Task to carry out: Look for "computer" in the listing below. Gather each line that contains it.

[Record set Boundary: Start]

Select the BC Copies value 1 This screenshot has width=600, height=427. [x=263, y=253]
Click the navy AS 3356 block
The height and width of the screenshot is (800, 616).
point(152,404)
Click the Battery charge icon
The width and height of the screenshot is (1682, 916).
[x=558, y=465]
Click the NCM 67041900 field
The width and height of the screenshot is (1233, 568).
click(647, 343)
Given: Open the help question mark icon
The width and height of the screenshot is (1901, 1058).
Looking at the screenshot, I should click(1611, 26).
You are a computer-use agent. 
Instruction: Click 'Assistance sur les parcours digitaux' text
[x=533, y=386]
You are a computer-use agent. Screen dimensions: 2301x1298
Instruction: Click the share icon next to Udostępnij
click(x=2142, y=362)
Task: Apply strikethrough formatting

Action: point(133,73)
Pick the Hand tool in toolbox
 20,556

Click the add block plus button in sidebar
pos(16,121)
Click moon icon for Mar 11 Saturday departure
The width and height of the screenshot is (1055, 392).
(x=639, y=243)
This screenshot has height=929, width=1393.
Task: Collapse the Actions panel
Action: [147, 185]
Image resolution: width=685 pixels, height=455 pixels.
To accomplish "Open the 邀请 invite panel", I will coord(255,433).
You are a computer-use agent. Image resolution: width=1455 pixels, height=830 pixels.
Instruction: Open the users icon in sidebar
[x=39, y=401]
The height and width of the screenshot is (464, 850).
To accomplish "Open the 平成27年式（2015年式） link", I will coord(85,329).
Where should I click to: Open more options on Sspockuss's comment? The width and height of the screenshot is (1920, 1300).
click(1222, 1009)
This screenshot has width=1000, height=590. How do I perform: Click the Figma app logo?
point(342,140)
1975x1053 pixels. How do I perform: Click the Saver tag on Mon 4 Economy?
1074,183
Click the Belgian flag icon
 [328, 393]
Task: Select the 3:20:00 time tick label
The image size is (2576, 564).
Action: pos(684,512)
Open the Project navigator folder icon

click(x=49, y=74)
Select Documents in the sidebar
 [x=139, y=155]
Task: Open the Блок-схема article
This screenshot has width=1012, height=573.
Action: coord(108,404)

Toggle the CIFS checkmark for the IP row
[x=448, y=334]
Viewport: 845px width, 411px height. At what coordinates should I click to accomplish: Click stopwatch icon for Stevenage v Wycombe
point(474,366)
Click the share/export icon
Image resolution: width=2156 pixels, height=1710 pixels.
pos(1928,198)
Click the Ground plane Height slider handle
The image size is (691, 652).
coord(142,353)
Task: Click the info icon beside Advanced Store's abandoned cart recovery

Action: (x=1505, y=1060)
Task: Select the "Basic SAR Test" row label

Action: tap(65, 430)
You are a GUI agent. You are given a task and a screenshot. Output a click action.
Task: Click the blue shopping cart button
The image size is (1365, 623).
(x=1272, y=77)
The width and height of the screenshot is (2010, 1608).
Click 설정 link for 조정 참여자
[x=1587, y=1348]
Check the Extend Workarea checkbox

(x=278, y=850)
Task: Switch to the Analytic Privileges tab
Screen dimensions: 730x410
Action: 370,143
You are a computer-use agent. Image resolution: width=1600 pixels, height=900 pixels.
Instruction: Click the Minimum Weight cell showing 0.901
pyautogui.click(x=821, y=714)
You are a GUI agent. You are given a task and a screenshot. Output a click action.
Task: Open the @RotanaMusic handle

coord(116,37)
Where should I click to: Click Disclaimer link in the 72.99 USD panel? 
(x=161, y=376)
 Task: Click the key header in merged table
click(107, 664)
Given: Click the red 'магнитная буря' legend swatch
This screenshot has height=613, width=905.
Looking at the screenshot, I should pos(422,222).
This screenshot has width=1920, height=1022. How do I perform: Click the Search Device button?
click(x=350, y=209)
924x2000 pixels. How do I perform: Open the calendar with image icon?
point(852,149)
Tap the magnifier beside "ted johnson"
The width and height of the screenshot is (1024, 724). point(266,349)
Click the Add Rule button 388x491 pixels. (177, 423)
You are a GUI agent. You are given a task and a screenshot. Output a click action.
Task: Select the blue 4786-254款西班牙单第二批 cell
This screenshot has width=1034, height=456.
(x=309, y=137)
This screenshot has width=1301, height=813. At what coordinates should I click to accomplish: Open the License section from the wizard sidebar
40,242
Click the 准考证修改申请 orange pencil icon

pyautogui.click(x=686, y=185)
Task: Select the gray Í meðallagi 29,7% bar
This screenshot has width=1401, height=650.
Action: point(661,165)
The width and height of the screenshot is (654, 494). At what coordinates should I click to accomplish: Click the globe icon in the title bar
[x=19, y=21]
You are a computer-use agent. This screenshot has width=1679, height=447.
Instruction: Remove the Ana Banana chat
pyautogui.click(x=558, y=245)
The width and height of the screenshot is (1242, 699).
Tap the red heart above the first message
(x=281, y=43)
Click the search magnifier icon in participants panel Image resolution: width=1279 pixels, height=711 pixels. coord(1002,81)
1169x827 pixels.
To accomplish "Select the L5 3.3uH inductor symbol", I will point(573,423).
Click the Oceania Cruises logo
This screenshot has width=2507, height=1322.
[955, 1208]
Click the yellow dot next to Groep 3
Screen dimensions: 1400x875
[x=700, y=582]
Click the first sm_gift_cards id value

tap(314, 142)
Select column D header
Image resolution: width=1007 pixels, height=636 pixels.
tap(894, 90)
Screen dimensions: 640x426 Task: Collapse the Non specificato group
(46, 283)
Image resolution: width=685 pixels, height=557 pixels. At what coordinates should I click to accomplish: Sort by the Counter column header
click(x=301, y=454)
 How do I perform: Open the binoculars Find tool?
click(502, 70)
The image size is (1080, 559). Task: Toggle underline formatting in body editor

[Record set Boundary: End]

Written response:
You are a computer-use agent. 
You are a computer-use agent. Screen dimensions: 2301x1298
You are a computer-use agent. Image resolution: width=1455 pixels, height=830 pixels.
You are a computer-use agent. Image resolution: width=1600 pixels, height=900 pixels.
You are a computer-use agent. This screenshot has width=1679, height=447.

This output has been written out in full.